Having performed around Australia from The Sydney Opera House to The Queenscliff Festival’s Blues Train, Matt prefers to concentrate on the conviction. You don’t have to listen to more than thirty seconds of his new album ‘Seven Years’ to appreciate that.
An album redolent with the crackle and cackle of honky tonks as well as the lonesome echo of a stray dog lost down a well. A diverse collection of songs, ranging from foot stomping rock ’n roll, Americana belters, through to raw and sparse ballads, the album showcases seven years of Matt’s finest work.

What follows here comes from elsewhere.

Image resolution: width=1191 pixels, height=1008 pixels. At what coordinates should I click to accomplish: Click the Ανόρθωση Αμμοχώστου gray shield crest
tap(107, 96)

“I think overall as an album, ‘Seven Years’ is more diverse in sound to my first album (The Messenger), somewhat due to the writing spanning that amount of time and the different sessions it was recorded at. It also exemplifies the way I wrote much of the album, mostly alone out in St Leonards, Victoria. I wrote much of it without the intention that anyone would necessarily hear any of it and I think that helps to create a very honest combination of songs.”
And that voice. Rich, resonant. A baritone cloak of many shades and shadows. A songwriter whose swagger has taken him from the dusty influences of Townes Van Zandt, Ryan Adams and others, to the swirling urban chime of electric, ambient pop . . . and now, back again.